_EXERCISE GOAL_. Print, exactly as they appear in the listing below, the lines from the line with "Click the Linux Tux penguin icon" to the line with "Given: Open the 退款 team with 2 Members", with both end lines kept.

_DATA LISTING_.
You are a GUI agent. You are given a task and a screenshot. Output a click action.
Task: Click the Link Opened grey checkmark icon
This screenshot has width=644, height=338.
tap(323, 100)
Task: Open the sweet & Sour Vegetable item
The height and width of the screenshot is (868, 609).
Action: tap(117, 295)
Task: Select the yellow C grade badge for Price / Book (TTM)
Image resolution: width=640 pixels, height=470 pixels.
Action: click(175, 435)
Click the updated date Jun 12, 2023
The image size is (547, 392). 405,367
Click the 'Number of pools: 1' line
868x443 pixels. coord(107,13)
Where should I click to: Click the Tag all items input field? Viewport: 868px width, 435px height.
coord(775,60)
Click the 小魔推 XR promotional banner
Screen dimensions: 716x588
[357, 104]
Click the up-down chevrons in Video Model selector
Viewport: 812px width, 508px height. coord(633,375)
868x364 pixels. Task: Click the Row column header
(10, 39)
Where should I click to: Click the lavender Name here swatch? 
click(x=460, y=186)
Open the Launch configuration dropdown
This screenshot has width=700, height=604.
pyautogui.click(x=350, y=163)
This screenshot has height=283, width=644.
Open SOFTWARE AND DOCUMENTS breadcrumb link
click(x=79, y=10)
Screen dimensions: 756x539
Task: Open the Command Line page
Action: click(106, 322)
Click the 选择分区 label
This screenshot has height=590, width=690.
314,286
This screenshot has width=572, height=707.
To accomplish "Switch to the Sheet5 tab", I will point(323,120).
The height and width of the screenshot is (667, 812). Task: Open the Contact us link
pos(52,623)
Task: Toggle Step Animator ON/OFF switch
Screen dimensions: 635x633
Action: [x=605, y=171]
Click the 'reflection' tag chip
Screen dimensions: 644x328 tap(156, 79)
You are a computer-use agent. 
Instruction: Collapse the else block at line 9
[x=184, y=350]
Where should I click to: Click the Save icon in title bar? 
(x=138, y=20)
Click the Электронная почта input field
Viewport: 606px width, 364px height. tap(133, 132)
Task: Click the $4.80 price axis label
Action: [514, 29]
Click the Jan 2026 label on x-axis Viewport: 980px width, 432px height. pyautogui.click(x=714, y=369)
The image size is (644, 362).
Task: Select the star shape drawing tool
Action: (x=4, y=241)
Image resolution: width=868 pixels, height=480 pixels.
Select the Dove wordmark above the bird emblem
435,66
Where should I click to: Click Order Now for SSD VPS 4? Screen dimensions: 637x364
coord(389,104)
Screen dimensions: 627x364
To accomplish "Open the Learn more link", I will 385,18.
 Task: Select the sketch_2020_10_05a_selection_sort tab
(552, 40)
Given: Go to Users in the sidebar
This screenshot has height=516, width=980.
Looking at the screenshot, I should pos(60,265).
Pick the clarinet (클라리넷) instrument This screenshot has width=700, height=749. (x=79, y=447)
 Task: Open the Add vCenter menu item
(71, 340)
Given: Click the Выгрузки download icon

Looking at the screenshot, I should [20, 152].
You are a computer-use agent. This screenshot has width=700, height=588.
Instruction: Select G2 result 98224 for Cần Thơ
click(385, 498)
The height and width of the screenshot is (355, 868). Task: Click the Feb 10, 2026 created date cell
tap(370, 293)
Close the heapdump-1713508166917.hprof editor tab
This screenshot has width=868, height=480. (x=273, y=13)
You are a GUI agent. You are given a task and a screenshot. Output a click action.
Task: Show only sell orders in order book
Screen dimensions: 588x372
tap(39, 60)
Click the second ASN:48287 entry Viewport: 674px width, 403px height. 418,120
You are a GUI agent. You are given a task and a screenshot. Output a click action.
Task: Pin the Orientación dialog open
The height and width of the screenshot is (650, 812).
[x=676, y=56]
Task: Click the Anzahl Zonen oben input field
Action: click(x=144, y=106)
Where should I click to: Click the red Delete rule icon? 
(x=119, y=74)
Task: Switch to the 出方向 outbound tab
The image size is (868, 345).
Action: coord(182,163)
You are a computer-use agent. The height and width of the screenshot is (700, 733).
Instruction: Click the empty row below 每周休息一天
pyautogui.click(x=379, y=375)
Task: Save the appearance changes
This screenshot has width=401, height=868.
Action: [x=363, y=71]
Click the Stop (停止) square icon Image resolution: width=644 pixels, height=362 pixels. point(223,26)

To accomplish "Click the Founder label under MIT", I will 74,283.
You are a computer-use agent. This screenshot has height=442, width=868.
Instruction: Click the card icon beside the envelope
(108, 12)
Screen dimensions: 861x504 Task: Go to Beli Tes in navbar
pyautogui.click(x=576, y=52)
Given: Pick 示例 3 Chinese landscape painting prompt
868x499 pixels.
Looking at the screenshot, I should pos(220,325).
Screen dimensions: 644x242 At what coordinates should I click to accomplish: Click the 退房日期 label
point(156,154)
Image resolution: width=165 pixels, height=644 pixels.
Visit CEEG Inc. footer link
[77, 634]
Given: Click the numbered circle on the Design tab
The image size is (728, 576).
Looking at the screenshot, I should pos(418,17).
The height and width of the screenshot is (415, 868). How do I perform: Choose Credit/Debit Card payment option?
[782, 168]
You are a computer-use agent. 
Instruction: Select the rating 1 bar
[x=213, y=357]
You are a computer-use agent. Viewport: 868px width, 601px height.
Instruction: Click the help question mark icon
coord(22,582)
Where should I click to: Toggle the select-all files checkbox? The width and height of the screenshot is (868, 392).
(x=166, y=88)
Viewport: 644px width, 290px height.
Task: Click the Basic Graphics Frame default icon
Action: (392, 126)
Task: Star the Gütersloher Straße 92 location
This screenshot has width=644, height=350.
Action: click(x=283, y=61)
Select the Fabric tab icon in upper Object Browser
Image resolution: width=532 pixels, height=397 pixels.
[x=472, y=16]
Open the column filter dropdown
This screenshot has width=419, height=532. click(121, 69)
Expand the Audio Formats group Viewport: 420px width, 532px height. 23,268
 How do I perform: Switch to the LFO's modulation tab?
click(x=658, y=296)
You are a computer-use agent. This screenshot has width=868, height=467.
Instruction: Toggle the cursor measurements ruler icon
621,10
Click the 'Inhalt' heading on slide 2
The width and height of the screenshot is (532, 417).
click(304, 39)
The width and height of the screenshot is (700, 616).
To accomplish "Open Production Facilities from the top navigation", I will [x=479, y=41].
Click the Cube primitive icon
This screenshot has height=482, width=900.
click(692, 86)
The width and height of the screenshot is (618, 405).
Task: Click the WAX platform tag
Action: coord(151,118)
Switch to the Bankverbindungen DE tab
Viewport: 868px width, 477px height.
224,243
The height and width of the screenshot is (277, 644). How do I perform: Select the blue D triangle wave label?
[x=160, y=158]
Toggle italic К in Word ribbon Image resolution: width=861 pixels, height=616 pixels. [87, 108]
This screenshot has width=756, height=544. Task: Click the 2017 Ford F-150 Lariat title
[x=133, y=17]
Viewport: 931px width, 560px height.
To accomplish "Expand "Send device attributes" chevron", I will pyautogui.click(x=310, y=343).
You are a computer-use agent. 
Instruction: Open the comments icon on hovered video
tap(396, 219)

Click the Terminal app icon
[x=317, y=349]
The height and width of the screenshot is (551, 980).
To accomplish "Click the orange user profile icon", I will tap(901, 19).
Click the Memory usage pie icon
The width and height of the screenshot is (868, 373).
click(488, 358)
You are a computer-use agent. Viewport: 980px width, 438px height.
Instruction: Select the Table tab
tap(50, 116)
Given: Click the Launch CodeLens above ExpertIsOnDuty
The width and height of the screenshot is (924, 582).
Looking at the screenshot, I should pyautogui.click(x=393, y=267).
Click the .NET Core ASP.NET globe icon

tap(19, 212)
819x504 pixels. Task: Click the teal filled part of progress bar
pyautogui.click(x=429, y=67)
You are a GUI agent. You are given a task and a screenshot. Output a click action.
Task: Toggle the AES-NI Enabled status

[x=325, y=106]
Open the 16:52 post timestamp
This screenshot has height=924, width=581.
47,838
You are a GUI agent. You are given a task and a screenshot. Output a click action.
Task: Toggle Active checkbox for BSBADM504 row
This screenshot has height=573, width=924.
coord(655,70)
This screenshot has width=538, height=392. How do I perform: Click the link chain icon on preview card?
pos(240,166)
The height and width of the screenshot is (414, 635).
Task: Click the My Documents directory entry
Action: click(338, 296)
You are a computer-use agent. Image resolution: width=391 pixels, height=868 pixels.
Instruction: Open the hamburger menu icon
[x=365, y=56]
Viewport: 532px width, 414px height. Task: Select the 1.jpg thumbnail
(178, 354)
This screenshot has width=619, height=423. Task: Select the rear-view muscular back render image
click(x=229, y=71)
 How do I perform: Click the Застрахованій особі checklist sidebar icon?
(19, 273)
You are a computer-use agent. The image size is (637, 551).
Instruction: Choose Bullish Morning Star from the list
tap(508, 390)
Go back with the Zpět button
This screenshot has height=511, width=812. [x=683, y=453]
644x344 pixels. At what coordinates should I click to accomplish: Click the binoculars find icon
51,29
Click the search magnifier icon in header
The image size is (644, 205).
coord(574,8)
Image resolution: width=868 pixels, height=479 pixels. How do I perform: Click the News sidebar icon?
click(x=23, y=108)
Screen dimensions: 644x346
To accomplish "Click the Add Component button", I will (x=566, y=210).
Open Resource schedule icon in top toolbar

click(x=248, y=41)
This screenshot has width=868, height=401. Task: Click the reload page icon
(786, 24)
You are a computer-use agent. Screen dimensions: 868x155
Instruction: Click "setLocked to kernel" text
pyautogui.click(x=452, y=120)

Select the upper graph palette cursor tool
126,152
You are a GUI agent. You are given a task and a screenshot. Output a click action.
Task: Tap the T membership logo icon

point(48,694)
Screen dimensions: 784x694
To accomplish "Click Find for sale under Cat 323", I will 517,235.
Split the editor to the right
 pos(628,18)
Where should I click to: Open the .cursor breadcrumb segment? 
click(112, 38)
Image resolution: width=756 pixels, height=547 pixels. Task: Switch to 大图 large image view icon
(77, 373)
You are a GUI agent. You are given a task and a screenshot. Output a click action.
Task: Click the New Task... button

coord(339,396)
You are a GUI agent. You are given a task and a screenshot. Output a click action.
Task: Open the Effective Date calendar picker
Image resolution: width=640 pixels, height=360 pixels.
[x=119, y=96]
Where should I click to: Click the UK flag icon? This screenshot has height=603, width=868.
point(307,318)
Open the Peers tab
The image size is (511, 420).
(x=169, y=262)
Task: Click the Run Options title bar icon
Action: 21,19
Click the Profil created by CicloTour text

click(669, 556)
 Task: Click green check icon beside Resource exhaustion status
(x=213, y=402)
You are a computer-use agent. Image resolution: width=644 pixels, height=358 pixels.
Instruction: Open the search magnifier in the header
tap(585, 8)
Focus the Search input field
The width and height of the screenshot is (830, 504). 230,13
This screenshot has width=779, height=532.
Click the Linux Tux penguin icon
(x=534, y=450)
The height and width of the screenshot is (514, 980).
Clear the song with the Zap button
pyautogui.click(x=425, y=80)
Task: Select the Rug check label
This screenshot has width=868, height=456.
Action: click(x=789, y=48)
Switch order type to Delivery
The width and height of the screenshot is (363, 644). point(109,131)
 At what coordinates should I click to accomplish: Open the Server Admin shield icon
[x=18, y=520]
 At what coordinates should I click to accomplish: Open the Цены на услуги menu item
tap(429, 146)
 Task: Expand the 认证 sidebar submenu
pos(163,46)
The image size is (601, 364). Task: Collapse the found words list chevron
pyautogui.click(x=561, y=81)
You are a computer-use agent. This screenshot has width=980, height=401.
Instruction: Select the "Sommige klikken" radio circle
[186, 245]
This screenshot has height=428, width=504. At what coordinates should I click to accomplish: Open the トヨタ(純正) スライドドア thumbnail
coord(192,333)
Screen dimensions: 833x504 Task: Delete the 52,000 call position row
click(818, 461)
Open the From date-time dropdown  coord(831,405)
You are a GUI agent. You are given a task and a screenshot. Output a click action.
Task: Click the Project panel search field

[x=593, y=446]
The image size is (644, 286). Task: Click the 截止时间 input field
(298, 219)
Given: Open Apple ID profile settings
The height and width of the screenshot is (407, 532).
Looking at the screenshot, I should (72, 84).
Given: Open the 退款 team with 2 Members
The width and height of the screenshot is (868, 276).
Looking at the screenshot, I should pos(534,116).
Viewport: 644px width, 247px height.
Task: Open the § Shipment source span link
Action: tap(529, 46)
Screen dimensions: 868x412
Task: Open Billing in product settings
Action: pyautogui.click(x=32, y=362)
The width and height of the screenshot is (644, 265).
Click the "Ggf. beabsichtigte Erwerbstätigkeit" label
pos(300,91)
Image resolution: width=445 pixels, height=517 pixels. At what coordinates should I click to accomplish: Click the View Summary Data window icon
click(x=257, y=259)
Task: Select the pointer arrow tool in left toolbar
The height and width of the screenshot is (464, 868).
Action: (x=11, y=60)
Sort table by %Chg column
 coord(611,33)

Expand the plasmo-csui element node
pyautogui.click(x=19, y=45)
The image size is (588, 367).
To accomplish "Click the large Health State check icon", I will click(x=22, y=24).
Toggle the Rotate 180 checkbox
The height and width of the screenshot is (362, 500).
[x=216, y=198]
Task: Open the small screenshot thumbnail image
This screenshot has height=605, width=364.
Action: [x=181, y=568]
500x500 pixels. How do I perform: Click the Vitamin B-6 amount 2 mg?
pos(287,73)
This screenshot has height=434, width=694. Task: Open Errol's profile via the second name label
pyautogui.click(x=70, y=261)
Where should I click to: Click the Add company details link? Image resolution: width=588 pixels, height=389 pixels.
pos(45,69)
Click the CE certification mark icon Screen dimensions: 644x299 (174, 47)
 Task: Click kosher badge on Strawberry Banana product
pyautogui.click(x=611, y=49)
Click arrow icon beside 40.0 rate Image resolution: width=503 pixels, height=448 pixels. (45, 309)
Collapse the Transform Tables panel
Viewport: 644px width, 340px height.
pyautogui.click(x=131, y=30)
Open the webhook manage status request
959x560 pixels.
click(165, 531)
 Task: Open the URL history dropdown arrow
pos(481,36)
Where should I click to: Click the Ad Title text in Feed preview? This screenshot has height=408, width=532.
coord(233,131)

_THE ANSWER_.
Click the Linux Tux penguin icon
(x=534, y=450)
The height and width of the screenshot is (514, 980).
Clear the song with the Zap button
pyautogui.click(x=425, y=80)
Task: Select the Rug check label
This screenshot has width=868, height=456.
Action: click(x=789, y=48)
Switch order type to Delivery
The width and height of the screenshot is (363, 644). point(109,131)
 At what coordinates should I click to accomplish: Open the Server Admin shield icon
[x=18, y=520]
 At what coordinates should I click to accomplish: Open the Цены на услуги menu item
tap(429, 146)
 Task: Expand the 认证 sidebar submenu
pos(163,46)
The image size is (601, 364). Task: Collapse the found words list chevron
pyautogui.click(x=561, y=81)
You are a computer-use agent. This screenshot has width=980, height=401.
Instruction: Select the "Sommige klikken" radio circle
[186, 245]
This screenshot has height=428, width=504. At what coordinates should I click to accomplish: Open the トヨタ(純正) スライドドア thumbnail
coord(192,333)
Screen dimensions: 833x504 Task: Delete the 52,000 call position row
click(818, 461)
Open the From date-time dropdown  coord(831,405)
You are a GUI agent. You are given a task and a screenshot. Output a click action.
Task: Click the Project panel search field

[x=593, y=446]
The image size is (644, 286). Task: Click the 截止时间 input field
(298, 219)
Given: Open Apple ID profile settings
The height and width of the screenshot is (407, 532).
Looking at the screenshot, I should (72, 84).
Given: Open the 退款 team with 2 Members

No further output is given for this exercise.